NEOForCE: Impact monitoring system of Paris observatory

Introduction

Estimating the probability of a collision of asteroids with the Earth is an important task for planetary defense. There are systems that compute impact probabilities of near-Earth asteroids with the Earth on a regular basis: Sentry (Nasa, Jet Propulsion Laboratory) and CLOMON-2 (originally University of Pisa, now ESA). Here we present NEOForCE (Near-Earth Objects Forecast for Collisional Events) a new impact monitoring system which is being developed at Institut de mécanique céleste et de calcul des éphémérides (IMCCE, Paris Observatory).
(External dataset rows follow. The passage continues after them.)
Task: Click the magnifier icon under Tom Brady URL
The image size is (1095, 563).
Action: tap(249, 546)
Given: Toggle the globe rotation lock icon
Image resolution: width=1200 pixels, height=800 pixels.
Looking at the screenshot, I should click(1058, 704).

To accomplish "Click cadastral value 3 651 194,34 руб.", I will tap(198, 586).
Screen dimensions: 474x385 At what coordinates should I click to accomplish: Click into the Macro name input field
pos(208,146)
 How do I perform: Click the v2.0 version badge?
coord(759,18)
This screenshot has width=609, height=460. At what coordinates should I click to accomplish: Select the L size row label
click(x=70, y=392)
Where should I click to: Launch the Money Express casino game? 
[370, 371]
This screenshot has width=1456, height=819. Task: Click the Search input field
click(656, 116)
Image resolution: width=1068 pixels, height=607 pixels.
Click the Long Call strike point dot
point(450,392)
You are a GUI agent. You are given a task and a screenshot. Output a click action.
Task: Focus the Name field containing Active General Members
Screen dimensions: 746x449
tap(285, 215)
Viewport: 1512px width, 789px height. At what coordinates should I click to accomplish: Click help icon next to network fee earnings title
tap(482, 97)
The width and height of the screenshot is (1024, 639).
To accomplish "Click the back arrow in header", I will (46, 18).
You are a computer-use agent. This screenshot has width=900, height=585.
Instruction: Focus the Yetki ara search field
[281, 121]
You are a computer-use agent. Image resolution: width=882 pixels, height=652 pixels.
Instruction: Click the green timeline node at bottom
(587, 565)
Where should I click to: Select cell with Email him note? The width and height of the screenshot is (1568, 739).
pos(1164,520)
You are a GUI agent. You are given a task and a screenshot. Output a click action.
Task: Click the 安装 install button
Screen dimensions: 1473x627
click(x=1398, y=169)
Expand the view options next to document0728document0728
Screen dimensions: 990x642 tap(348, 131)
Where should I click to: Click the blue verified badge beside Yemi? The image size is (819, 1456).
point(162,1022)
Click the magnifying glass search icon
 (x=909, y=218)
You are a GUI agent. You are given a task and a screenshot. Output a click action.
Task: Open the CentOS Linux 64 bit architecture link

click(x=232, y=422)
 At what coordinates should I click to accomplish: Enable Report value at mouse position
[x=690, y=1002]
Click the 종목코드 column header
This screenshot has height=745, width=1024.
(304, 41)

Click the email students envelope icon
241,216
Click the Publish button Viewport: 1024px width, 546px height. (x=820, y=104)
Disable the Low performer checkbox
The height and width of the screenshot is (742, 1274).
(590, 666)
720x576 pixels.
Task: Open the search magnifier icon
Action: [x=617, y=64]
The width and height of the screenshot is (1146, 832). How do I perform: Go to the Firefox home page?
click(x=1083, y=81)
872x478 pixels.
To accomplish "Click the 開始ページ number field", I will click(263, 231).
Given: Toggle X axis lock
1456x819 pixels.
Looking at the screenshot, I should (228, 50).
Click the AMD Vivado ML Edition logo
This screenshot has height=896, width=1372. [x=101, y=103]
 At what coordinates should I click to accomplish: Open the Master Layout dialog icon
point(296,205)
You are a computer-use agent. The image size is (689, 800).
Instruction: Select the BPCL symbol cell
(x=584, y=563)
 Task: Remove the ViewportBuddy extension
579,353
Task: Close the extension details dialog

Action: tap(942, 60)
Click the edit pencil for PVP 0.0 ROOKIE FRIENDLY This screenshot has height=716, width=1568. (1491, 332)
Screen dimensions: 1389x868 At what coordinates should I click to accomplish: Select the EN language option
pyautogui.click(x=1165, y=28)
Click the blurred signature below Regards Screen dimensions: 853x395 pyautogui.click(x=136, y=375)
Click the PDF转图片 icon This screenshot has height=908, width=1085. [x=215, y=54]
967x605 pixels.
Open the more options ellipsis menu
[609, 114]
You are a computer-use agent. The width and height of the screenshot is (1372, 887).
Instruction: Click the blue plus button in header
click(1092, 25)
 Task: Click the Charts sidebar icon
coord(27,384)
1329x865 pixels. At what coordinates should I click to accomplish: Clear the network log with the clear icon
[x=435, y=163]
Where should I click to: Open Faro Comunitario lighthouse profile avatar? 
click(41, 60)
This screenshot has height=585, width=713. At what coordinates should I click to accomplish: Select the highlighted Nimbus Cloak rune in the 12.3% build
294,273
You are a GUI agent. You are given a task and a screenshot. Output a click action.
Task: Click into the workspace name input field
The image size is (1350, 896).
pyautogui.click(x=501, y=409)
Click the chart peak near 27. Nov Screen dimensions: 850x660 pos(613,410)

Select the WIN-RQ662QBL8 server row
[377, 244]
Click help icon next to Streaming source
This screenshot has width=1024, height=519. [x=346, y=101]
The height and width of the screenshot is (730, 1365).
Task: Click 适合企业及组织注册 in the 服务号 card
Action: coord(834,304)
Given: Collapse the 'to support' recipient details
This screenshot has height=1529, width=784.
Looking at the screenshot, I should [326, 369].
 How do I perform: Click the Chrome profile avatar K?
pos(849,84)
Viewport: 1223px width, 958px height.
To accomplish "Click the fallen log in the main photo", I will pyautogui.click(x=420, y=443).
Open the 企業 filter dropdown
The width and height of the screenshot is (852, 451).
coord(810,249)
Partial Banana Mapping method

The core of the new system is the Partial Banana Mapping method (PBM) [1] with the extension of a direct search for initial state vector that leads to a collision [2]. The basic principle of the Partial Banana Mapping method (PBM) is that the covariance matrix in curvilinear coordinate system, as described in [3] or in orbital elements much better represent the actual shape of the uncertainty region (see Fig.1) in the two-body formalism. To find the possible collision we can find on the main axis of the curvilinear uncertainty region the point, which is closest to the Earth (point B). In the extension of the PBM method we then are finding a state vector from the original uncertainty region (at epoch of observations) that leads to point B. Then we propagate the orbit of the found state vector until the time of possible collision and compute its probability. This approach can successfully find the virtual asteroid that leads to a collision.

Figure 1: The scheme of the banana shaped uncertainty region of the asteroid. Point A is the nominal position of the asteroid, point B — the virtual asteroid of the main axis of the uncertainty region, which is closest to the Earth. The bold line is the nominal asteroid’s orbit. The dashed arrow is the direction of the Earth’s relative velocity.

Line Of Variations approach

If the asteroid has close approaches with major planets then the linear analysis of collisions (like Partial Banana Mapping) can fail and nonlinear analysis is required. In NEOForCE we apply the concept of Line of Variations sampling to deal with it.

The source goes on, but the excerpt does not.